EXERCISE AIM:
Please copy out these records again, replacing each "Identify the location of" with "Find the position of" and leaving everything else unchanged.

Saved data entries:

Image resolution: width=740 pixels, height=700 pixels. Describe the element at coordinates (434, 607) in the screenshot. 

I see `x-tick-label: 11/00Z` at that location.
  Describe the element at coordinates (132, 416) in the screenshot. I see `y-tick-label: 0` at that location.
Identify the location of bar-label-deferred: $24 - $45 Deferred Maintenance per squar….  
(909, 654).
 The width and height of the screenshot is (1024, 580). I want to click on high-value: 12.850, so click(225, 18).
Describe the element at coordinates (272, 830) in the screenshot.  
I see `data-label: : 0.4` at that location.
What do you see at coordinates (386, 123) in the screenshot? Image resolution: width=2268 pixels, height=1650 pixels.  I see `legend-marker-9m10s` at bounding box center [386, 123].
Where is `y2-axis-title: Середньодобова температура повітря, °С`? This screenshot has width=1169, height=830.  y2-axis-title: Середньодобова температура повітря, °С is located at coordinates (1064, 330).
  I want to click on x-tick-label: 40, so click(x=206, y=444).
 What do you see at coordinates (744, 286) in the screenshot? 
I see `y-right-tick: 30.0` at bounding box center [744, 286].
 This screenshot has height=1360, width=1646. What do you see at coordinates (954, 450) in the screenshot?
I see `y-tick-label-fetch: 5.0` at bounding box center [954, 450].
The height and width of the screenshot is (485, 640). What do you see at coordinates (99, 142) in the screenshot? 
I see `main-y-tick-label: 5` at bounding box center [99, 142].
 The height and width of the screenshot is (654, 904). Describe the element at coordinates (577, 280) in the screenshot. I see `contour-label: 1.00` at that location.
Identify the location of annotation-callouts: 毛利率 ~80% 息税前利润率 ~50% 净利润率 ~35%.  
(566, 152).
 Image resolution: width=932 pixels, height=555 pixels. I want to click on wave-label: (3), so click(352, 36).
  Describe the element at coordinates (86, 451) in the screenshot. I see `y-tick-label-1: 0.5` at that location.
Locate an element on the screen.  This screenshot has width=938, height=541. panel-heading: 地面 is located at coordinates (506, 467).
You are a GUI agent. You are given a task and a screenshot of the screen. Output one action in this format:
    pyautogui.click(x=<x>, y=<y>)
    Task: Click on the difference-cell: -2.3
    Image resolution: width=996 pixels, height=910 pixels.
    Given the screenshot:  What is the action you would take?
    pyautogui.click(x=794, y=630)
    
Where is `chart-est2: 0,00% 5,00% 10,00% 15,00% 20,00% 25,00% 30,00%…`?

TASK SOLUTION:
Image resolution: width=740 pixels, height=700 pixels. Describe the element at coordinates (434, 607) in the screenshot. 

I see `x-tick-label: 11/00Z` at that location.
  Describe the element at coordinates (132, 416) in the screenshot. I see `y-tick-label: 0` at that location.
Find the position of bar-label-deferred: $24 - $45 Deferred Maintenance per squar….  
(909, 654).
 The width and height of the screenshot is (1024, 580). I want to click on high-value: 12.850, so click(225, 18).
Describe the element at coordinates (272, 830) in the screenshot.  
I see `data-label: : 0.4` at that location.
What do you see at coordinates (386, 123) in the screenshot? Image resolution: width=2268 pixels, height=1650 pixels.  I see `legend-marker-9m10s` at bounding box center [386, 123].
Where is `y2-axis-title: Середньодобова температура повітря, °С`? This screenshot has width=1169, height=830.  y2-axis-title: Середньодобова температура повітря, °С is located at coordinates (1064, 330).
  I want to click on x-tick-label: 40, so click(x=206, y=444).
 What do you see at coordinates (744, 286) in the screenshot? 
I see `y-right-tick: 30.0` at bounding box center [744, 286].
 This screenshot has height=1360, width=1646. What do you see at coordinates (954, 450) in the screenshot?
I see `y-tick-label-fetch: 5.0` at bounding box center [954, 450].
The height and width of the screenshot is (485, 640). What do you see at coordinates (99, 142) in the screenshot? 
I see `main-y-tick-label: 5` at bounding box center [99, 142].
 The height and width of the screenshot is (654, 904). Describe the element at coordinates (577, 280) in the screenshot. I see `contour-label: 1.00` at that location.
Find the position of annotation-callouts: 毛利率 ~80% 息税前利润率 ~50% 净利润率 ~35%.  
(566, 152).
 Image resolution: width=932 pixels, height=555 pixels. I want to click on wave-label: (3), so click(352, 36).
  Describe the element at coordinates (86, 451) in the screenshot. I see `y-tick-label-1: 0.5` at that location.
Locate an element on the screen.  This screenshot has width=938, height=541. panel-heading: 地面 is located at coordinates (506, 467).
You are a GUI agent. You are given a task and a screenshot of the screen. Output one action in this format:
    pyautogui.click(x=<x>, y=<y>)
    Task: Click on the difference-cell: -2.3
    Image resolution: width=996 pixels, height=910 pixels.
    Given the screenshot:  What is the action you would take?
    pyautogui.click(x=794, y=630)
    
Where is `chart-est2: 0,00% 5,00% 10,00% 15,00% 20,00% 25,00% 30,00%…`?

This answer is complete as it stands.